Berührungsängste sind schnell verflogen
Die studierte Sozialpädagogin und Betriebswirtin arbeitet seit 2024 im Münchner Förderzentrum Freimann. Vorher war sie in einem anderen Bereich tätig und kennt die Befürchtungen und Ängste, die viele Freiwillige bei einem ersten Besuch in der Einrichtung haben, aus eigenem Erleben. „Kann ich das? Muss ich pflegen? Was soll ich reden? Verstehe ich die Person überhaupt? Dies sind Fragen, die viele Freiwillige am Anfang haben. Wir verstehen das,“ sagt Jennifer Melzl. Interessierte Freiwillige können deshalb vorbeikommen und sich umschauen. „Unsere Bewohner führen dann durchs Haus und man bekommt einen ersten Eindruck,“ erklärt die Freiwilligen-Koordinatorin. „Man läuft hier über den Flur, lächelt sich an und schon ist man mittendrin.“
Freiwillige erhalten viel Unterstützung
Wer sich für ein Engagement als Freizeit-Begleiter:in entscheidet, erhält viel Unterstützung. „Beim ersten Treffen ist immer jemand aus dem Haus dabei.“ berichtet Jennifer Melzl, „Wir führen durch die Einrichtung und zeigen, was beim Schieben eines Rollstuhls beachtet werden muss.“ Zusätzlich bietet das Münchner Förderzentrum Freimann Öffentlichkeitstrainings an. Hier erfahren die Freiwilligen, worauf sie unterwegs achten sollten. „Es gibt nichts, was man nicht erklären kann,“ sagt die Freiwilligen-Koordinatorin, „Freiwillige können die Freizeitbegleitung einfach mal ausprobieren. Wenn das Tandem nicht passt, aber der Ehrenamtliche weiterhin Lust hat sich zu engagieren, dann suchen wir eine neue Tandempaarung oder ein ehrenamtliches Angebot, an dem die Person sich engagieren kann.“
Doch die Erfahrung der Sozialpädagogin ist, dass die Bewohner:innen viele Befürchtungen abnehmen. Sie sagen klar, was sie brauchen und möchten. „Unsere Bewohner:innen sind sehr geduldig und helfen mit. Man trifft hier auf gut gelaunte Menschen und hat viel Spaß, „sagt Jennifer Melzl, „und man bekommt schnell ein Gespür dafür, was sie brauchen.“
Gemeinsam Neues entdecken und schöne Erfahrungen ermöglichen
Bei der Vermittlung der Freizeit-Tandems nehmen sich Jennifer Melzl und ihre Kolleg:innen viel Zeit. „Ich führe ein ausführliches Erstgespräch mit dem oder der Freiwilligen und erfahre viel von den Wünschen und Interessen. Anschließend schauen wir, wer zu wem passen könnte.“ Beim ersten Kennenlernen ist immer jemand aus der Einrichtung dabei.

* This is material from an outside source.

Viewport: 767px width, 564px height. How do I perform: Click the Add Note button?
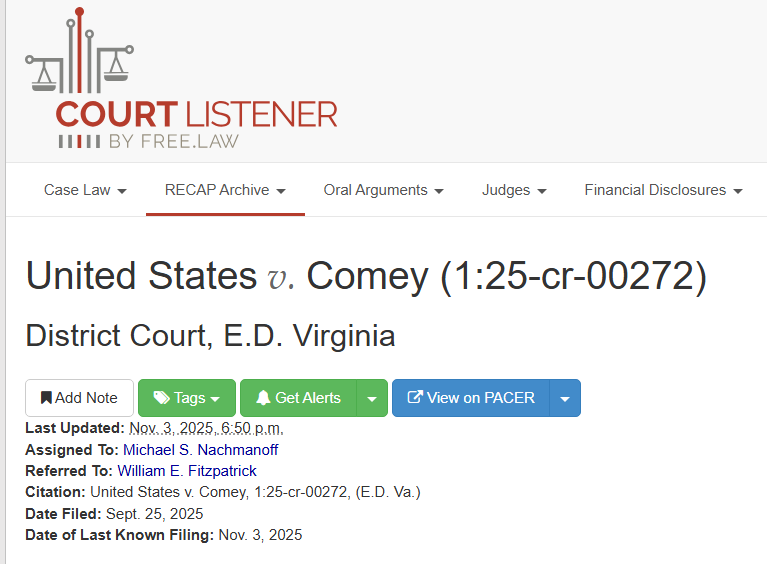tap(79, 398)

Ehrenamtliche bekommen selbst viel zurück. „Unsere Bewohner:innen sind sehr dankbar und ehrlich,“ berichtet Jennifer Melzl, „Sie freuen sich und sind voll dabei. Die Freiwilligen merken, dass sie jemandem eine Freude machen und können viel Neues entdecken.“
Für die Freiwilligen-Koordinatorin selbst ist es ein besonderes Highlight, wenn die Bewohner:innen von einer Unternehmung glücklich zurückkommen und erzählen, dass sie so eine schöne Erfahrung gemacht haben. „Sie haben dann leuchtende Augen und erzählen sehr viel,“ freut sich Jennifer Melzl.